Request 1
From the drawdown problem below, extract the passage starting at "Explanation: Strictly declining: peak" and ending at "element cannot decline.".

Source document

....

Compute drawdown, profit, and coin change

Company: Squarepoint Capital

Role: Data Scientist

Category: Coding & Algorithms

Difficulty: Medium

Interview Round: Technical Screen

##### Question What is the maximum drawdown of a cumulative PnL (profit and loss) series, and when did it occur? Implement a function mdd(pnl) that returns the maximum drawdown (negative value) and its start and end indices. LeetCode 121. Best Time to Buy and Sell Stock LeetCode 322. Coin Change https://leetcode.com/problems/best-time-to-buy-and-sell-stock/description/ https://leetcode.com/problems/coin-change/description/

Quick Answer: This question evaluates a candidate's ability to compute financial time-series metrics and apply algorithmic techniques such as array processing and optimization/dynamic programming to identify maximum drawdown and its indices.

Maximum Drawdown of a Cumulative PnL Series

Given an array `pnl` representing a cumulative profit-and-loss (PnL) series over time, compute the maximum drawdown and the indices where it occurs. The maximum drawdown is the largest peak-to-trough decline in the series, measured as the most negative difference between a value and the highest value seen at or before it. It is a key risk metric in trading: it answers "what is the worst loss an investor would have experienced by buying at a peak and holding to a subsequent trough?" Implement a function `mdd(pnl)` that returns a tuple `(max_drawdown, start_index, end_index)` where: - `max_drawdown` is the maximum drawdown as a non-positive value (the trough value minus the preceding peak value). - `start_index` is the index of the peak that precedes the worst drawdown. - `end_index` is the index of the trough. If the series is non-decreasing (never drops below a prior peak) or is empty/has a single element, there is no drawdown: return `(0, -1, -1)`. Example: for `pnl = [1, 3, 2, 5, 4, 0, 6]`, the worst decline is from the peak `5` at index 3 down to `0` at index 5, a drawdown of `0 - 5 = -5`, so the answer is `(-5, 3, 5)`.

Constraints

0 <= len(pnl) <= 10^5
Each PnL value fits in a 32-bit signed integer.
max_drawdown is always non-positive; it is 0 only when there is no decline.

Examples

Input: ([1, 3, 2, 5, 4, 0, 6],)

Expected Output: (-5, 3, 5)

Explanation: Peak 5 at index 3 falls to trough 0 at index 5: drawdown 0 - 5 = -5.

Input: ([10, 9, 8, 7],)

Expected Output: (-3, 0, 3)

Explanation: Strictly declining: peak 10 at index 0 falls to 7 at index 3, drawdown -3.

Input: ([1, 2, 3, 4, 5],)

Expected Output: (0, -1, -1)

Explanation: Non-decreasing series never drops below a prior peak, so there is no drawdown.

Input: ([5],)

Expected Output: (0, -1, -1)

Explanation: A single element cannot decline.

Input: ([],)

Expected Output: (0, -1, -1)

Explanation: Empty series has no drawdown.

Input: ([3, 1, 4, 1, 5, 9, 2, 6],)

Expected Output: (-7, 5, 6)

....

Request 2
Copy the lines of the listing below word for word, starting at the line that contains "710x398 pixels. Task: Click" and ending at the line that contains "[x=437, y=110]", including both of those lines. Leave the pictures out of your copy.

Material to process
....

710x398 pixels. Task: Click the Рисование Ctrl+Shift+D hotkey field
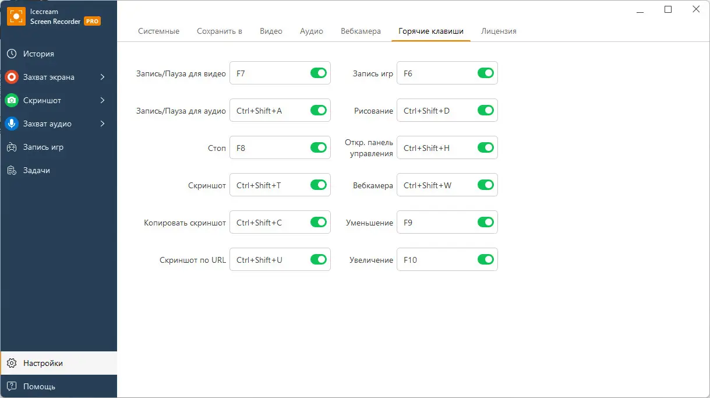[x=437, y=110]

....

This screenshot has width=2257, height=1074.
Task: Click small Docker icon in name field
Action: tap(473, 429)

....

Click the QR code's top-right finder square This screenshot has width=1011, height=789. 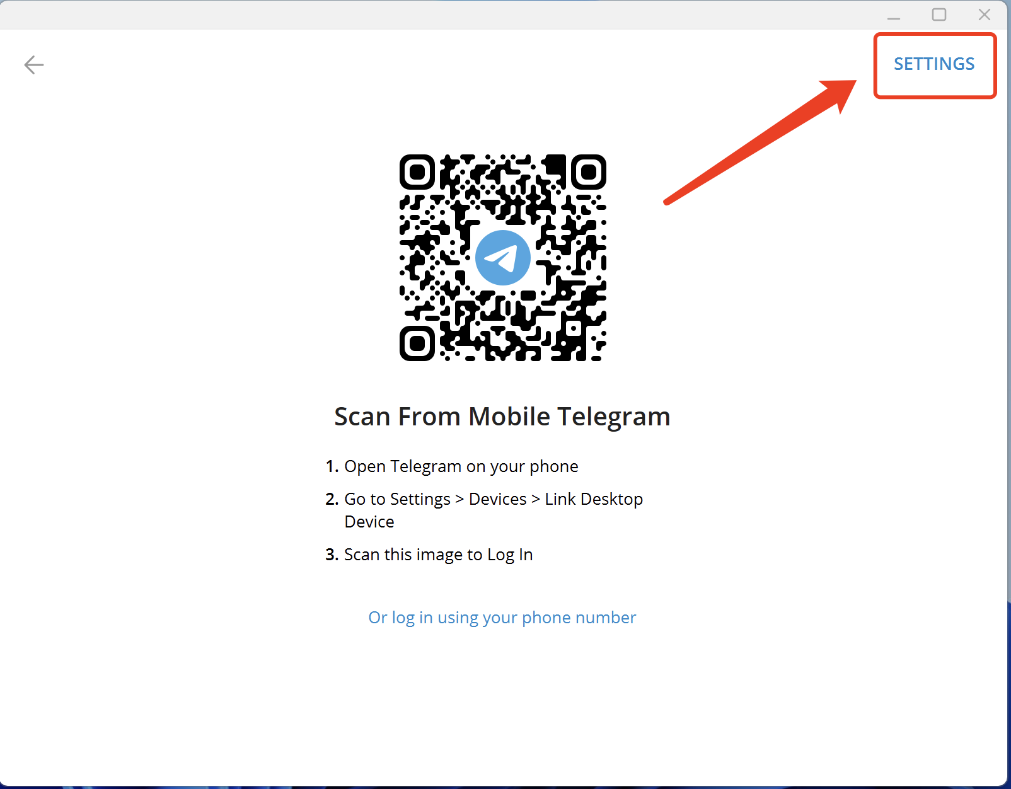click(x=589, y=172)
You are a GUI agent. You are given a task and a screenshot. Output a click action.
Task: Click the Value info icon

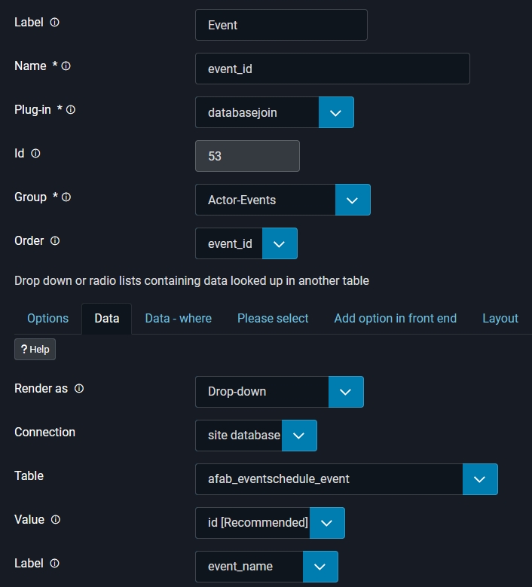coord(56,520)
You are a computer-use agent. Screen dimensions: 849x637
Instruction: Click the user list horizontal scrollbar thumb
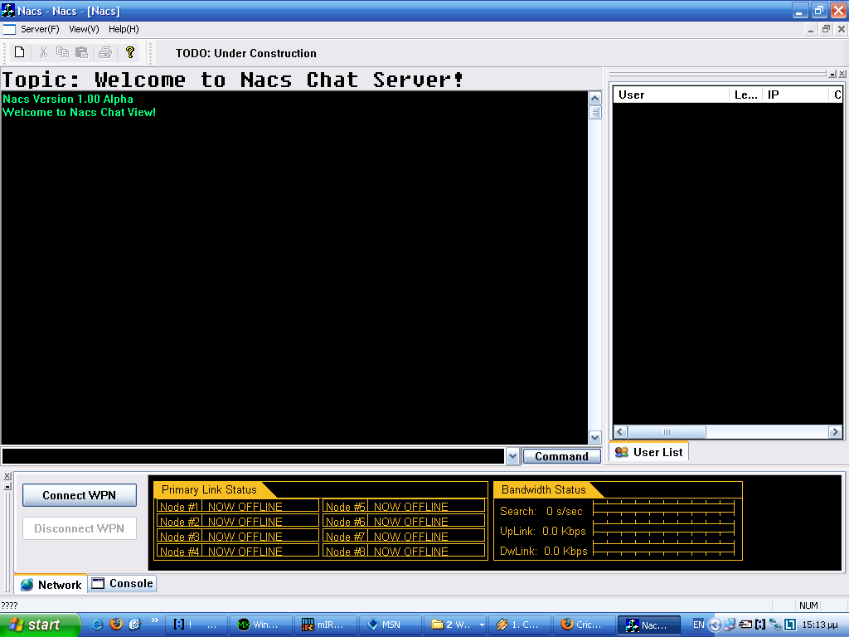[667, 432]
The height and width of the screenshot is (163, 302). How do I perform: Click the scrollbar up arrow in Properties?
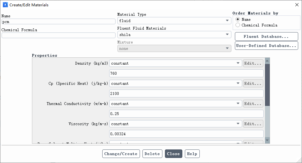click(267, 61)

....

Output 1
Explanation: Strictly declining: peak 10 at index 0 falls to 7 at index 3, drawdown -3.

Input: ([1, 2, 3, 4, 5],)

Expected Output: (0, -1, -1)

Explanation: Non-decreasing series never drops below a prior peak, so there is no drawdown.

Input: ([5],)

Expected Output: (0, -1, -1)

Explanation: A single element cannot decline.

Output 2
710x398 pixels. Task: Click the Рисование Ctrl+Shift+D hotkey field
[x=437, y=110]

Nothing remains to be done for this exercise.